Many may believe there is no treasure left in the ocean. No tombs left to plunder or hidden cities undiscovered. But the legend that whirs around these unreleased albums makes them as precious as any treasure trove or ancient tome.
Our hearts are all the heavier for the Univeral fires that were almost snuffed from public vision in 2008. Decades of iconic recordings and 500,000 tapes were lost. Everyone from Nirvana to Billie Holiday had masters burnt amongst the wreckage.
Nevertheless, there remains a number of legendary unreleased albums gathering dust in a lost vault somewhere around the world and we have endeavoured to find them.
The ones that got away: these are the most legendary unreleased albums of all time. Only time will tell if they will ever see the light of day.
Jimi Hendrix – Black Gold (1970)
Almost as legendary as the musician behind it is the story of Black Gold. At the dawn of the ’70s, Hendrix sought to pen tunes that reached beyond the conventions of rock n roll music.
“Pieces. I guess that’s what you call it,” he told Rolling Stone. “Like movements. I’ve been writing some of those.”
One fateful day, Jimi grabbed his Martin acoustic and recorded a 16-song suite onto some cassettes. Scratching Black Gold on the label, he gave them to drummer Mitch Mitchell to work out parts. A few weeks later Hendrix died and Mitchell had misplaced the tapes. They were unfound for two decades.
Presume lost or stolen, many mysterious rumours circulated about their whereabouts or if they even existed at all. In 1992 the conundrum was partially solved when Mitch Mitchell rediscovered the missing tapes. Six tracks had been completed and issued on posthumous albums, but the other nine were unique to the tape.
After much legal dispute, the Hendrix estate had promised to deliver Black Gold at some point “this decade.”
The only track that has been officially released is Suddenly November Morning. Check it below:
The Doors – Celebration of the Lizard (1968)
In 1968, The Doors began recording their third album at TTG Studios in Hollywood, however, the sessions quickly came to a close due to a lack of new songs. Their first two albums were comprised of live material the quartet were playing before being discovered and to put it bluntly, the well had run dry.
As a result, they focused on recording music to Jim Morrison’s surrealistic poems entitled Celebration of the Lizard. The track was slated to cover a whole side of the album but it was difficult to capture and later shortened. After numerous attempts, producer Paul Rothchild convinced the band to abandon the conceptual piece.
Once Morrison realized his poetic masterpiece would not materialise he began showing up to sessions drunk as a lord and lost interest in recording a third album. The band reconvened to create what would later become Waiting For The Sun.
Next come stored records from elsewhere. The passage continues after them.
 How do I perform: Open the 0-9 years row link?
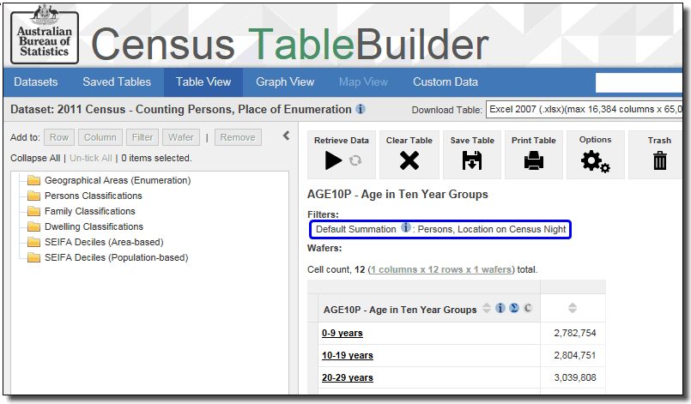coord(342,333)
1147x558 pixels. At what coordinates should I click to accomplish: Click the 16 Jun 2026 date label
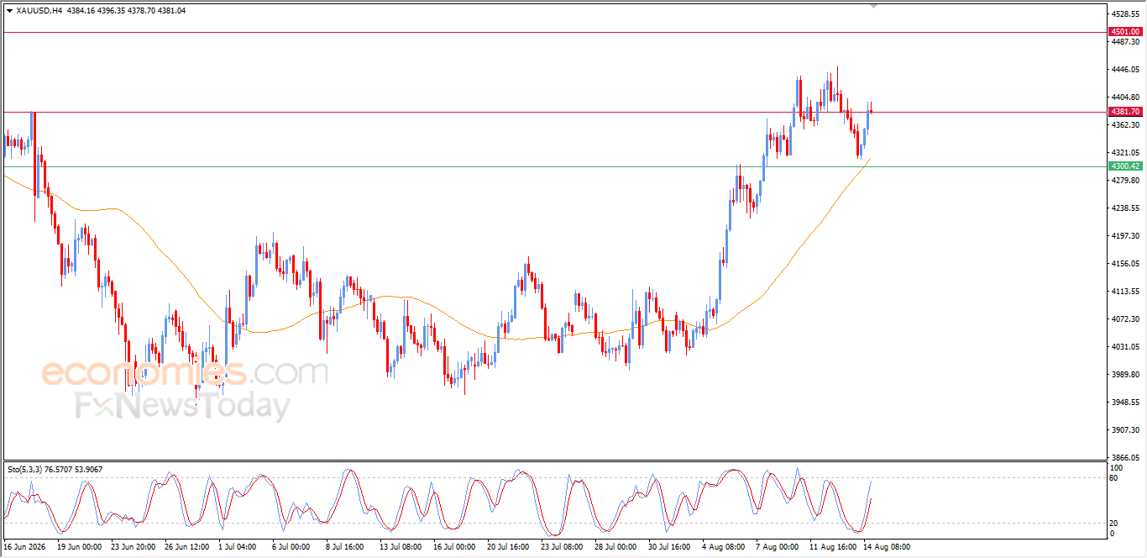point(24,546)
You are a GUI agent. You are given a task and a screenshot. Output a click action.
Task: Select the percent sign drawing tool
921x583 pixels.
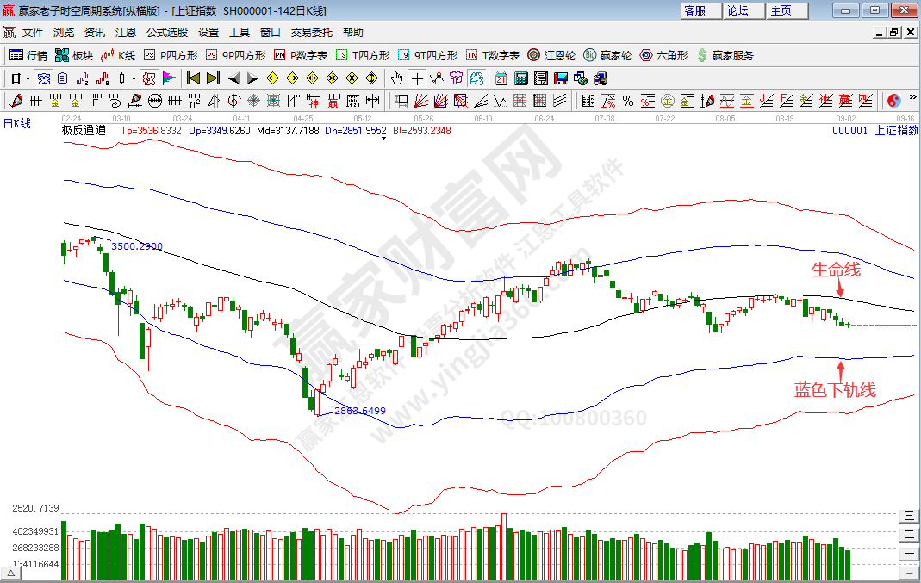click(628, 101)
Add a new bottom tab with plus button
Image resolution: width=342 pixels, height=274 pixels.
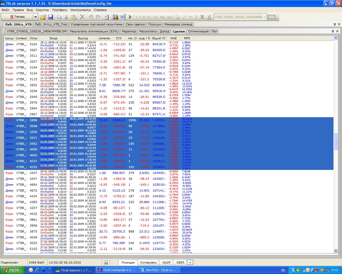coord(190,262)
Celebration of the Lizard was performed several times at The Doors concerts and a version can be heard on the Absolutely Live 1970 double album.
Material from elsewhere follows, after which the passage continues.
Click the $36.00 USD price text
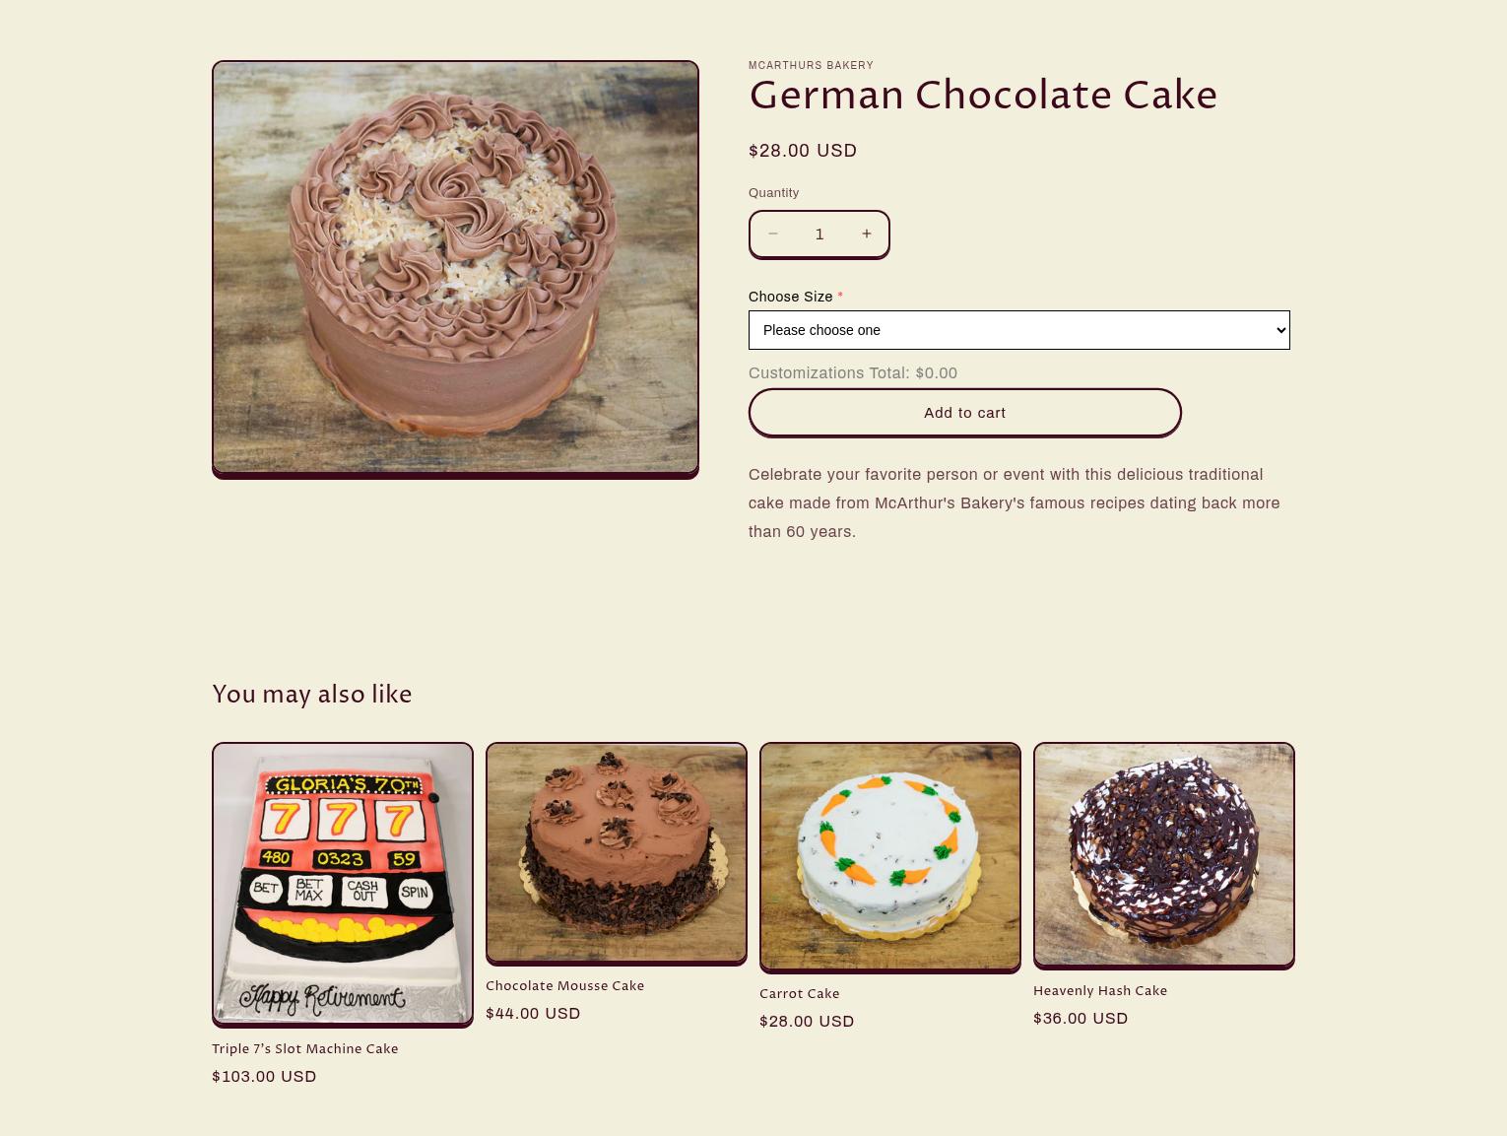 click(1081, 1019)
Green Day – Cigarettes & Valentines (2003)
Cigarettes & Valentines was to be Green Day’s follow up their 2000 album Warning. In November 2002, the record was almost complete when the master tapes were mysteriously stolen from the band’s studio.
Rather than re-recording the album they decided to start from scratch which may have been a blessing in disguise, leading to the creation of American Idiot in 2004. They later recovered some of the material which became B-Sides to the singles on American Idiot. The unreleased songs are rumoured to be driving punk to the likeness of their earlier albums Kerplunk and Insomniac.
“It’s pretty much in the vault right now,” Billy Joe Armstrong told NME, “There was the one song, ‘Cigarettes and Valentines’ that we brought out live, I don’t know, we’ll see if any of that stuff ends up seeing the light of day.”
Jeff Beck – The Motown Album (1970)
Beck employed drummer Cozy Powell and producer Mickey Most and began working with the renowned Motown session group the Funk Brothers. They purportedly recorded an album worth of material that is yet to see release.
Beck has stated that some of the 10 tracks were written by the famous Holland-Dozier-Holland Motown songwriting team and the only evidence of the album’s existence is a single cassette copy that he keeps in his private audio archive.
Bruce Springsteen – Electric Nebraska (1982)
In 1982, Bruce Springsteen recorded a number of demos eventually named Nebraska. He then hit the studio to rehearse and record with the entire E Street Band and see the songs take full form. After lengthy recording sessions, Springsteen threw a curveball and released his original demos instead.
Rumours soon began to circulate that there was another version of the album dubbed Electric Nebraska. Over the years it has become a rare collector’s item among fans of The Boss. Of late, Springsteen has been authorising various archival releases and the rumours are once again hinting that the lost album will soon reach the hands of the public.